И Спиридонов, и Зюбин – бывшие зэки. Это их объединяет. Они вместе едят, рядом спят, на пару работают и считаются «корешами». У них великолепное трофейное оружие – вороненые МП-40 и золингеновские штурмовые ножи. В вещевых мешках только самое необходимое: сухари, табак, бритва и патроны – много патронов. Шинелей и обмоток Спиридонов и Зюбин не признавали. Носили «клифты», то есть телогрейки, а на ногах немецкие трофейные сапоги желтой кожи, на гвоздях и подковах. Еще до моего прибытия в полк Зюбин случайно поранил руку. Опасаясь обвинения в самостреле, Зюбин не пошел в госпиталь, а «ишачил» наравне со всеми.
Солдаты откровенно боялись Зюбина и остерегались Спиридонова, хотя за все то время, что я их знал, они никому не причинили ничего дурного, не сделали никакого вреда.

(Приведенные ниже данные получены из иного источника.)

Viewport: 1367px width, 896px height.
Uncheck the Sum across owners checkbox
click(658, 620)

Минометная рота занимает две землянки в общей линии жилых блиндажей, вырытых вдоль восточной опушки леса, уходящего своим массивом в глубину Смердынского мешка. Землянка вместительная и комфортабельная. Стены забраны еловыми плахами, аккуратно подогнанными друг к другу. Справа от входа – крепкие двухъярусные нары из ровных еловых жердей, покрытых трофейными одеялами по набросанному лапнику. Слева, в дальнем углу – топчан командира роты и дощатый столик у стены. В ближнем – чугунная печь с конфоркой и гофрированной выводной трубой. Землянка углублена в грунт, имеет четыре наката кровли и лестницу, со вкусом забранную неошкуренными березовыми жердями. Поражает чистота работы, несвойственная нашим даже профессиональным саперам. Особенно удивляют ровные березовые настилы, проложенные в промежутках между землянками.
– Так землянки-то, однако, немецкие, – ответил Спиридонов на мой вопрос: «Почему выходы из землянок обращены в сторону противника, а не к нам в тыл, как предписывается наставлением по инженерному делу?»

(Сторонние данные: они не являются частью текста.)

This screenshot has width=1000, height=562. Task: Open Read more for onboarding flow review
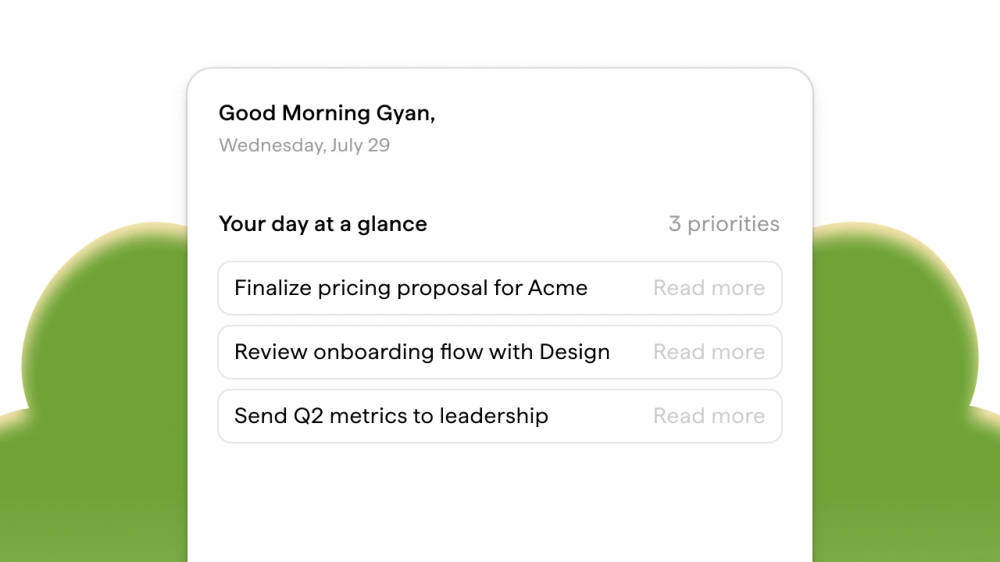click(x=709, y=351)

В тот же день командир роты решил провести демонстративные стрельбы одним лишь моим, то есть первым, взводом. Корректировать огонь и наблюдать за результатами Старший поручил Вардарьяну. Было ясно: командир роты устраивает мне экзамен. Разложив на столе карту, Федоров деловито объясняет положение на переднем крае. Долго говорит о том, какие участки территории противника держит под своим огнем наша четырехствольная батарея и какую именно конкретно цель должен буду теперь поразить я своими двумя минометами. Получив задание и вооружившись компасом, я занялся математическими выкладками исходных данных для стрельбы с закрытых позиций. На огневой сидели солдаты обоих взводов, курили махру и о чем-то меж собой перешучивались. Шарапов был явно не в духе: возбужденно посматривал на меня, щуря свои хитрые, плутоватые глаза.

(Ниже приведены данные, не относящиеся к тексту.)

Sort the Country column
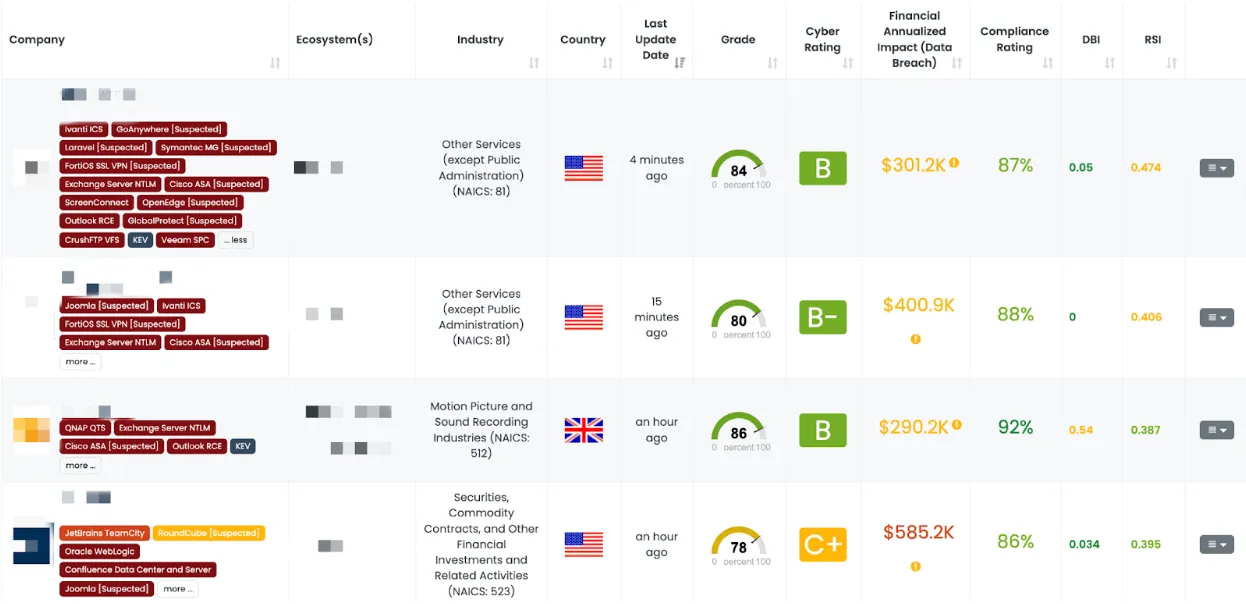This screenshot has width=1246, height=604. tap(608, 62)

Как только с НП позвонил Вардарьян и приказал доложить о готовности взвода, Шарапов поднялся с бревна, на котором сидел, лихо сплюнул, усмехнулся и прошептал: «Убери ты от греха свои бумажки, и не суйся ты тут со своим компастом». Он так и сказал: «компастом». И продолжил: «Стреляем по этим целям не впервой, все данные давно известны. Старшой тебя просто на пушку берет. Арчаков, – крикнул Шарапов, – неси ящик! Спиридонов, готов, что ли?! Давай разом».